View Case

Cited Cases

Citing Cases

 Comment (0)

 

Loading

BAILEY v. COMMISSIONER OF INTERNAL REVENUE
T.C. Memo. 2012-96
United States Tax Court.
Filed April 2, 2012.


 

 

A. Mr. Bailey's position

The primary counter-evidence that Mr. Bailey produced at trial to support his position and contradict the agent on these miscellaneous adjustments was Quicken registers and cashflow reports for the 1993 through 2001 tax years. That is, he did not offer receipts or other transactional documents to substantiate the items on his return; he simply relied on his secondary Quicken records.
__________________________________________________
[Task brief]: From the tax court opinion above, reproduce word for word the passage from "The primary counter-evidence" to "secondary Quicken records.".

[A block of data]:
__________________________________________________
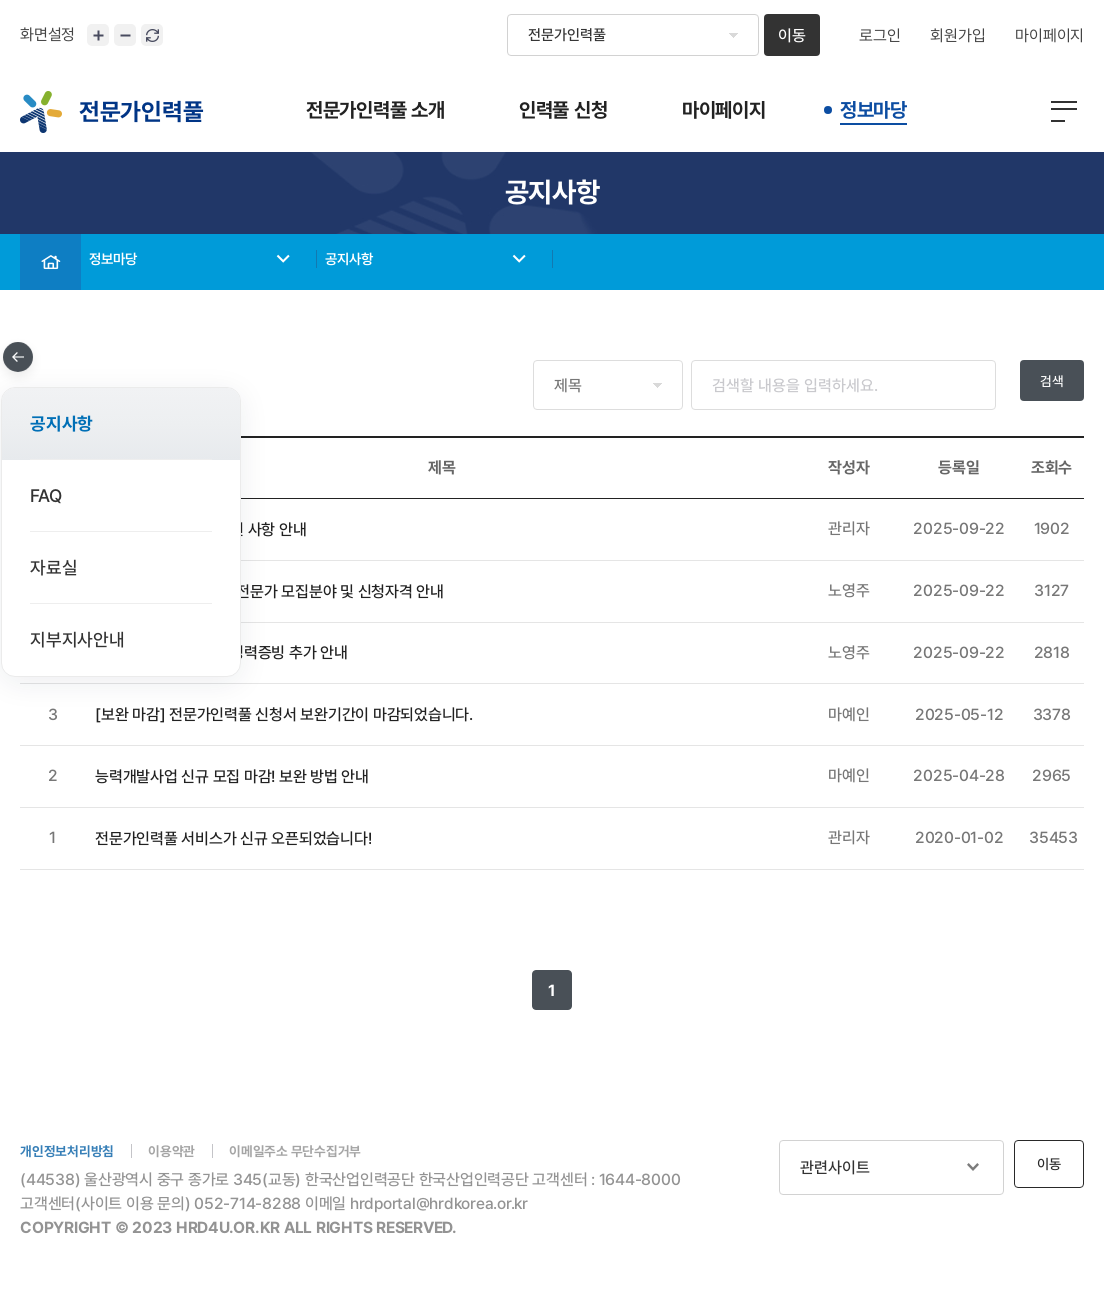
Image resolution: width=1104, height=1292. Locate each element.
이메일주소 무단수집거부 (330, 1152)
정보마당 (133, 262)
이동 (792, 35)
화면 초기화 (152, 35)
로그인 (879, 36)
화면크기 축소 (125, 35)
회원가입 (957, 36)
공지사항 (369, 262)
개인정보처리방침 (75, 1152)
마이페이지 (1049, 36)
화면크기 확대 (98, 35)
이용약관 (191, 1152)
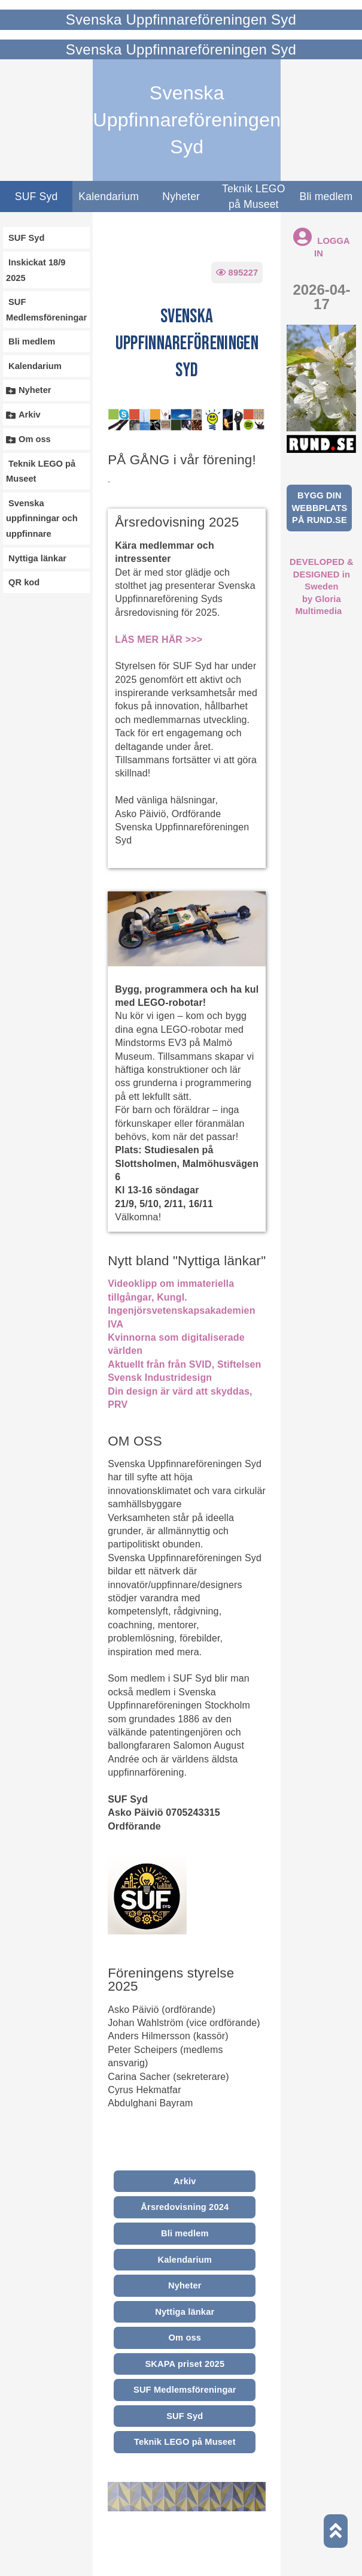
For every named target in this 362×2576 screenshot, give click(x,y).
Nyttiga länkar (184, 2312)
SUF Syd (36, 196)
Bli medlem (185, 2233)
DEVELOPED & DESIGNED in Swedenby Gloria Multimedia (322, 586)
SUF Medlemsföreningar (184, 2389)
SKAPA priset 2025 (184, 2364)
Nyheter (181, 196)
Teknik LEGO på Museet (253, 196)
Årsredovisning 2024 (185, 2207)
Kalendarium (108, 196)
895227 (237, 272)
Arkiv (185, 2181)
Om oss (184, 2337)
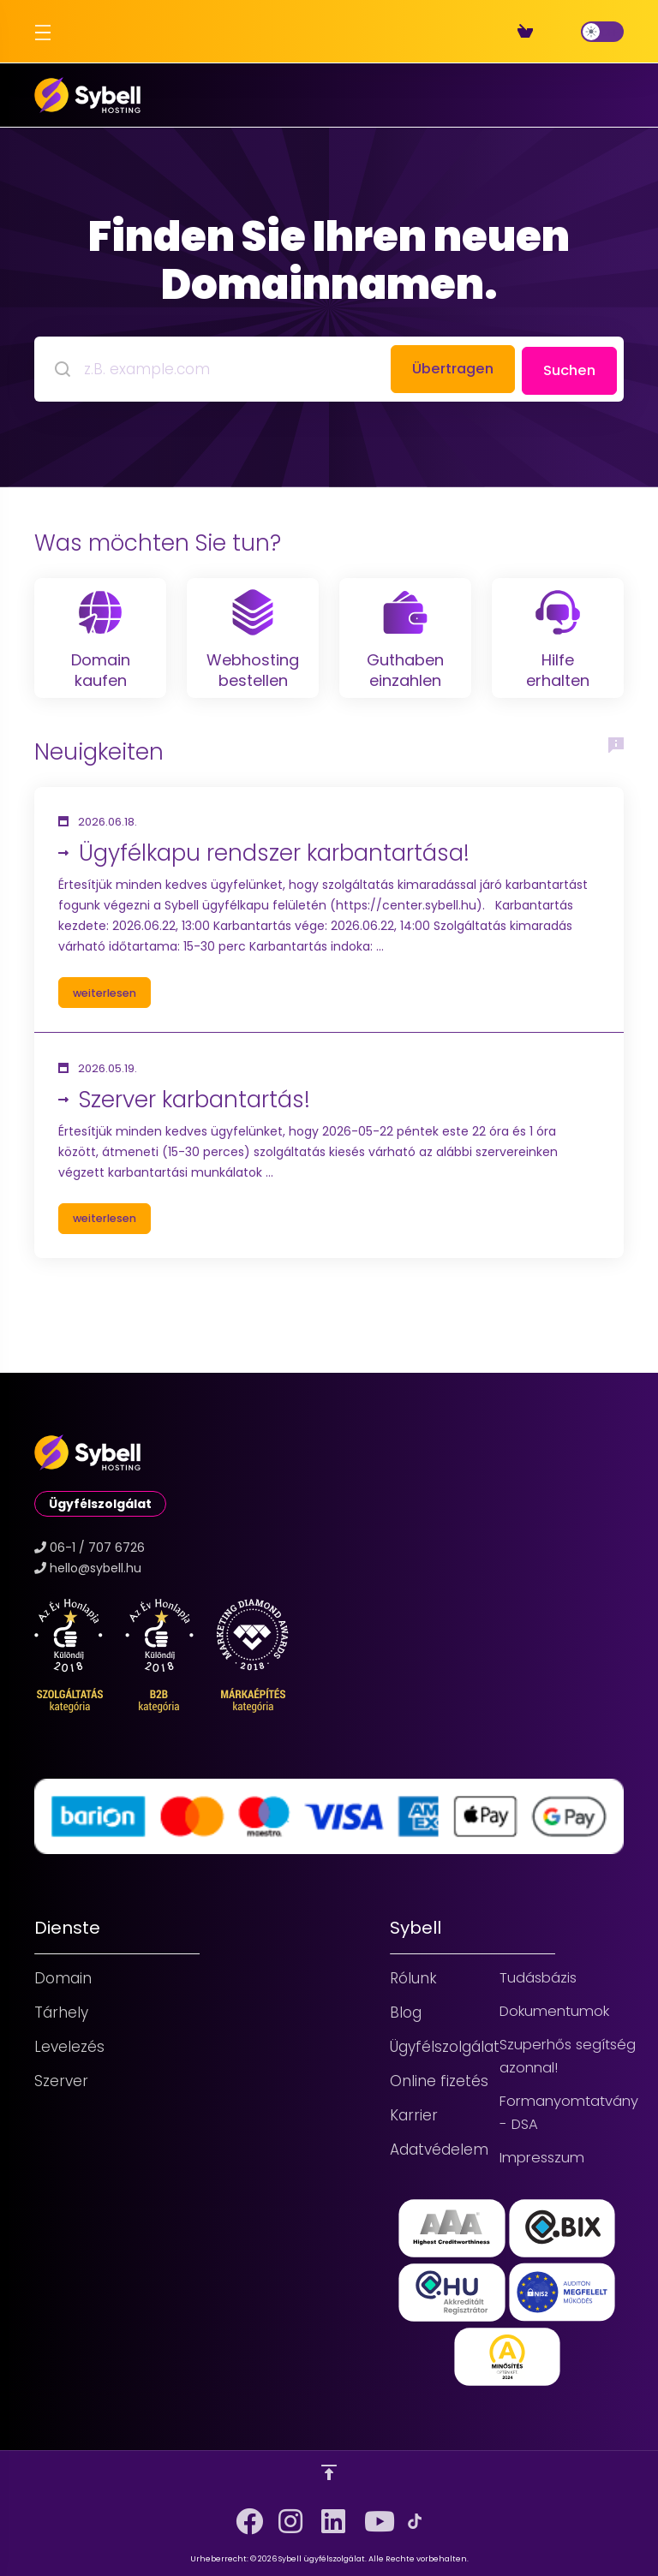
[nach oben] (329, 2472)
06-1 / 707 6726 (97, 1542)
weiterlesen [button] (108, 1030)
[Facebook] (243, 2515)
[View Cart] (529, 31)
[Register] (553, 31)
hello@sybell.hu (95, 1562)
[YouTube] (371, 2515)
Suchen (567, 367)
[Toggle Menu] (41, 31)
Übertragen (444, 367)
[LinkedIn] (329, 2515)
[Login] (567, 31)
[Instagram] (286, 2515)
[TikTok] (414, 2521)
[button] (329, 947)
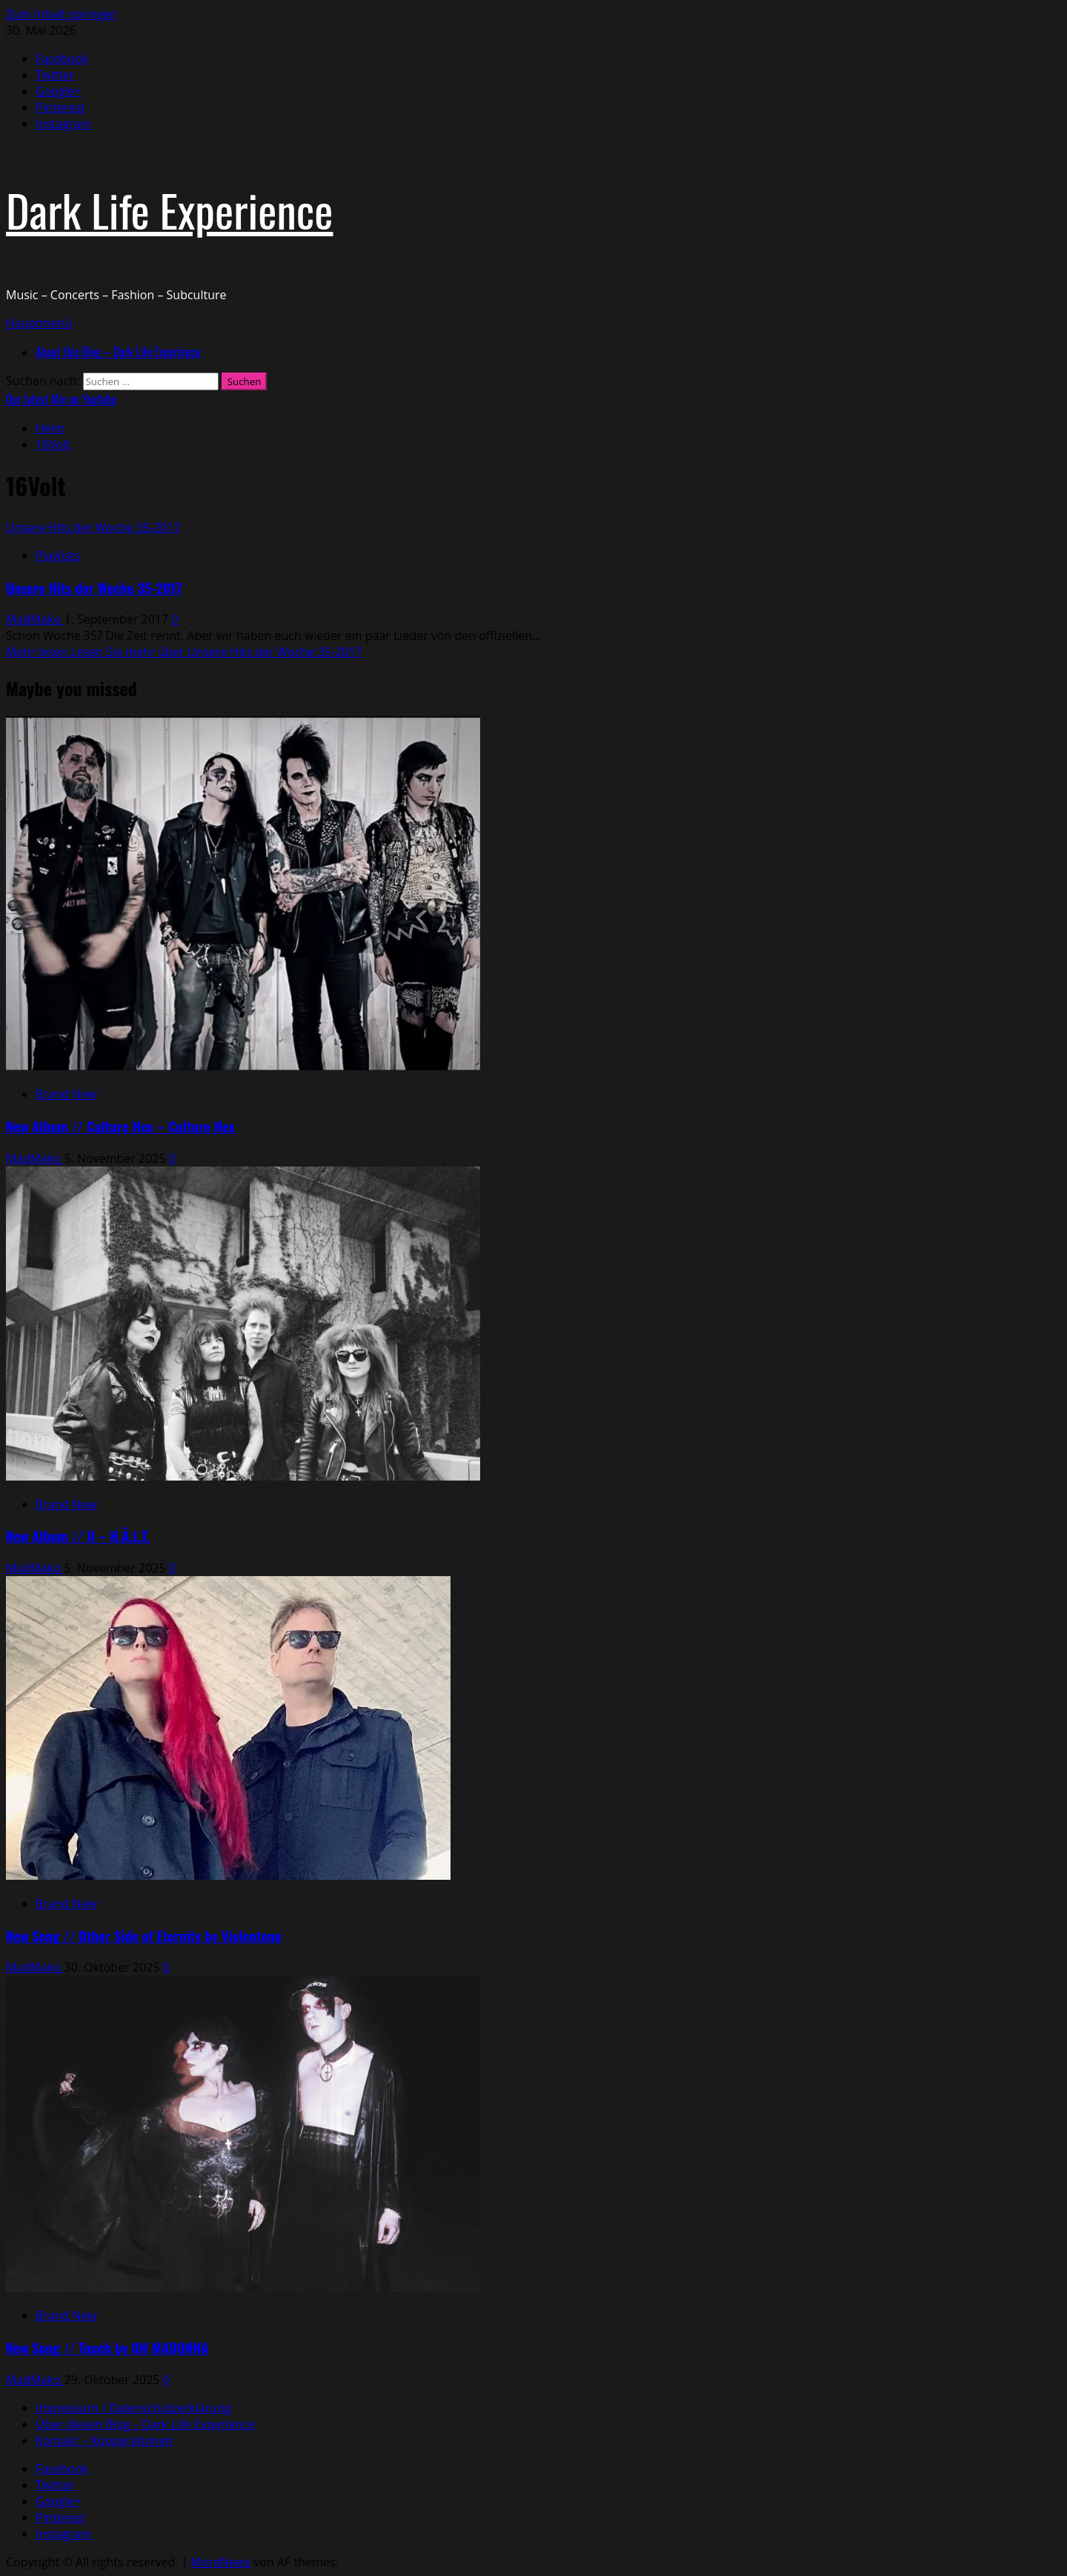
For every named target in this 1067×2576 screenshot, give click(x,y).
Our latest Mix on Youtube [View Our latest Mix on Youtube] (61, 399)
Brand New (66, 1094)
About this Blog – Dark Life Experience (118, 352)
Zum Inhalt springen (61, 14)
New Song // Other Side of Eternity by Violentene (144, 1936)
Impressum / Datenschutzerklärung (133, 2408)
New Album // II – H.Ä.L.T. (78, 1536)
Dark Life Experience (169, 209)
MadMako (35, 619)
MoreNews (221, 2562)
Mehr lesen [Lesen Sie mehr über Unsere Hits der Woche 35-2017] (184, 652)
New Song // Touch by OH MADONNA (107, 2348)
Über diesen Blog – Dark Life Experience (145, 2424)
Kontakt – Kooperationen (104, 2440)
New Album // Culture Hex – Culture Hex (120, 1126)
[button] (39, 323)
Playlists (58, 555)
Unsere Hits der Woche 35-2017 (93, 527)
__________________________________________________
[Exercise output]:
The primary counter-evidence that Mr. Bailey produced at trial to support his position and contradict the agent on these miscellaneous adjustments was Quicken registers and cashflow reports for the 1993 through 2001 tax years. That is, he did not offer receipts or other transactional documents to substantiate the items on his return; he simply relied on his secondary Quicken records.